▸ Task: Every line with the string "button" in it belongs in your answer, so copy them all from the data.

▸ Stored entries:
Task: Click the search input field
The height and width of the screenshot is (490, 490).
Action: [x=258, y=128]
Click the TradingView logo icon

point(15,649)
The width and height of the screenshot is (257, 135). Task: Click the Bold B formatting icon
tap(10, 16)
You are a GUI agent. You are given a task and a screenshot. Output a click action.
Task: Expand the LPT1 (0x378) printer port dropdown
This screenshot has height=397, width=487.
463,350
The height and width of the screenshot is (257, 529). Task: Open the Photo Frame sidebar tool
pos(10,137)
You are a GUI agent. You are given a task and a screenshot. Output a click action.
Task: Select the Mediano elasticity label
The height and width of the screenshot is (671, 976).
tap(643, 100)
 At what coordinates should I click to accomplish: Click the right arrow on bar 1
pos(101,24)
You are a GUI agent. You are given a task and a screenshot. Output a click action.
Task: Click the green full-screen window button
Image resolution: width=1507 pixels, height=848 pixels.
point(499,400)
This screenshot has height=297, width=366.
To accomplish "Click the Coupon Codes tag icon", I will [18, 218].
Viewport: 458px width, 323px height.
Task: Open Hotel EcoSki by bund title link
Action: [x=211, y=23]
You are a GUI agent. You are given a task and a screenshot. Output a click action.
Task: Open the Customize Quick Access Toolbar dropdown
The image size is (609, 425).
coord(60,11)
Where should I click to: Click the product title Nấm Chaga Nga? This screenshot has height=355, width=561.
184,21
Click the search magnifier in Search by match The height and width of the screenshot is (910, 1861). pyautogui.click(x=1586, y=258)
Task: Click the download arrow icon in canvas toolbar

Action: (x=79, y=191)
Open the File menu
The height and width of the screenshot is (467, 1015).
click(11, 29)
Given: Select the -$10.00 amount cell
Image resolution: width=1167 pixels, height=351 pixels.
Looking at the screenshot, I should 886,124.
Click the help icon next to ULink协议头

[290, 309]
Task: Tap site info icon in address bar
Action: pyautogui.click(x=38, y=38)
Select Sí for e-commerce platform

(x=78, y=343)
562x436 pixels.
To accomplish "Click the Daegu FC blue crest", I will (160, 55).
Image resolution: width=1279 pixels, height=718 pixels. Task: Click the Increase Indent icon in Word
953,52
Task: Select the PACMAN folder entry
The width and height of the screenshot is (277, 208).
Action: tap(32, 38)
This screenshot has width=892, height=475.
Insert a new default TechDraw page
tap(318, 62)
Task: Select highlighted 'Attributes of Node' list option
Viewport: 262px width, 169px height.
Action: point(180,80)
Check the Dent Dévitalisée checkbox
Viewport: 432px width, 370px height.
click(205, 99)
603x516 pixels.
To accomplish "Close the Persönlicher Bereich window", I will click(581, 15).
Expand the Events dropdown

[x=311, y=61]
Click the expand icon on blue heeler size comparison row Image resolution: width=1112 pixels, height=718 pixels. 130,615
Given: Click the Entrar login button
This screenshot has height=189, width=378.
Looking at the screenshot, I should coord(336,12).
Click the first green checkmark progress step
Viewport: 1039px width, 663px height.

▸ Result:
Task: Click the green full-screen window button
Given: Click the Entrar login button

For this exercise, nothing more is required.